---
layout: post
title: On perception.
---
[1]: https://plus.google.com/112678702228711889851/posts/eVeouesvaVX
[2]: /img/2011-10-12/iStock_000006115351Small.jpg
[3]: /img/2011-10-12/iStock_000014058131Small.jpg
[4]: http://code.google.com/more/
[5]: http://developer.android.com
[6]: http://developer.google.com
[7]: http://code.google.com
[8]: https://github.com/facebook/hiphop-php

[Steve Yegge's post][1] about Google not getting platforms is making the rounds
on Twitter and Hacker News and such today. 

Despite him very clearly taking about the *platform* of Google+, not the
*product*, the distinction seems to be lost on the majority of pundits and
journalists I've seen talking about the "exposé" since the post went live.
If it were about the product, that would be an argument I'd have little vested
in, but what's really disappointing to me is how little research Steve did
about Google's developer platform strategies at all.

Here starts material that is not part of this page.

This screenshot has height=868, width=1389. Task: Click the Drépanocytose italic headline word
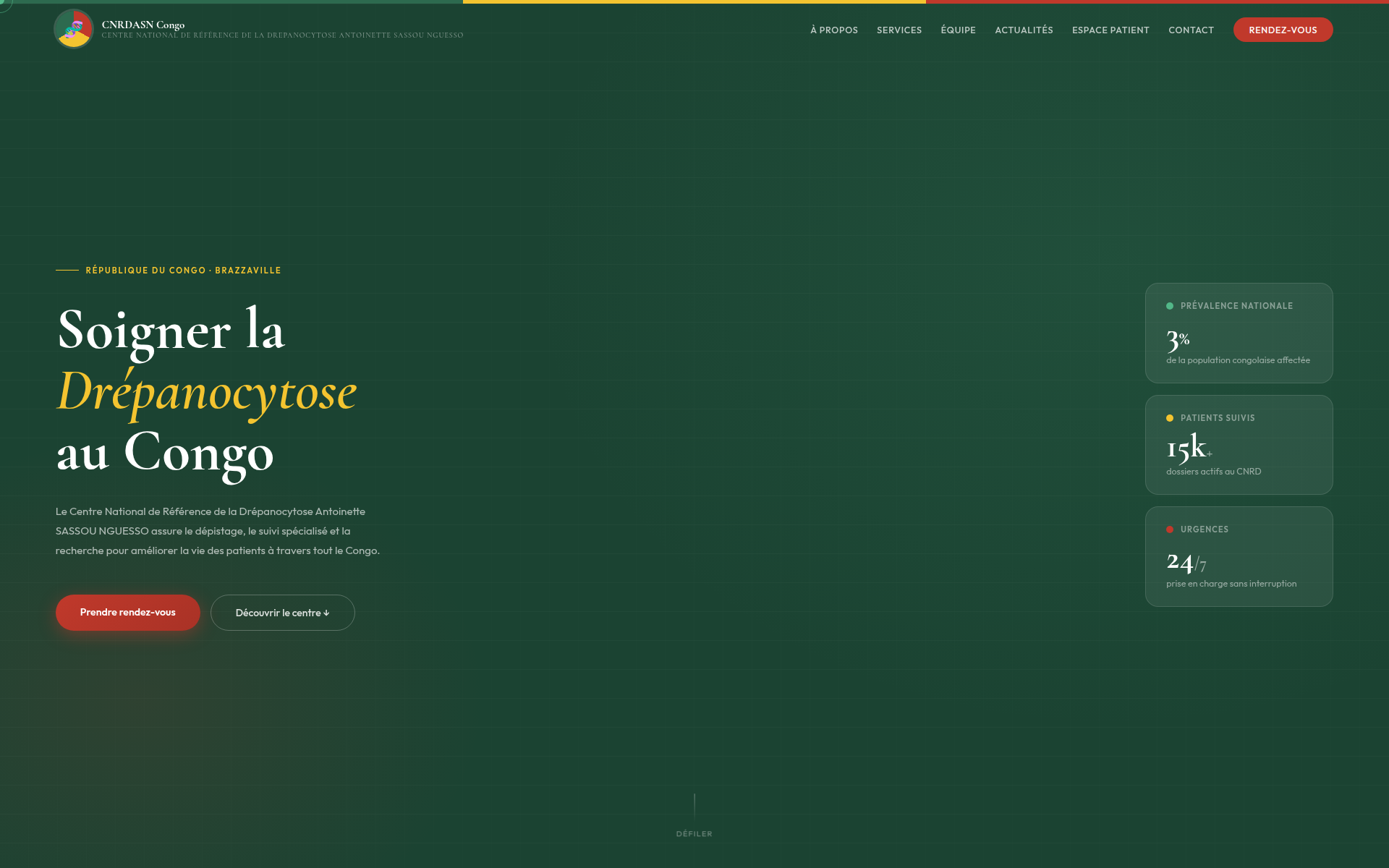tap(207, 392)
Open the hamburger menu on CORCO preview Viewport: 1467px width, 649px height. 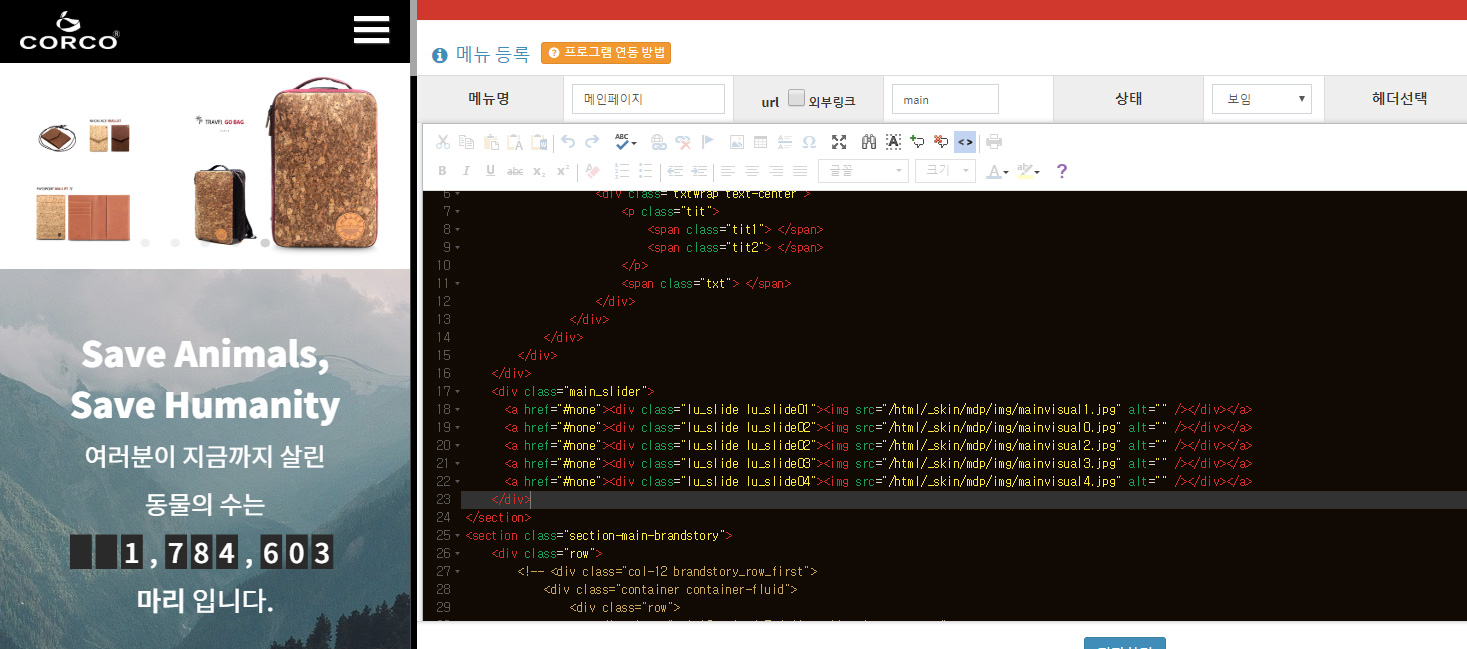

One of Steve's most significant complaints focuses on the lackluster content
available on [developer.google.com][6].  That is pretty confounding, because 
anyone who has worked with Google platforms for longer than a month understands
that that site is an isolated world almost exclusively dedicated to Google+.
The actual [code.google.com][7], with its [dozens of APIs][4],
is not even mentioned in his post, much 
less the developer site for Google's most successful platform to date - 
[Android][5]. 

My closing thought is for anyone who skimmed through Steve's post and is using
it to come to any sort of conclusion about the platform or product at all- this
is obviously a talented engineer blowing off steam, and nothing much more
significant than that. Before I started at Google, everything the company
built seemed like this:

![3]

But after seeing how things worked inside, products often felt like this:

![2] 

Which isn't an indictment of Google at all - so far it's been true of
every company I've worked in, and from Steve's description of Amazon, true
there as well.  I have no idea about Facebook, but any company which writes
[C via PHP][8] has *got* to have its own share of ugliness too.

So next time you see an engineer write a big ranty post about a tech company
consider that it's probably written by someone who has been looking at
the code equivalent of the latter image for a long, long time.  It may not
be all sunshine and roses, but the sky *probably* isn't falling as fast at it
may seem.(1)

(1) Except for Yahoo, of course.  That place is *fucked*.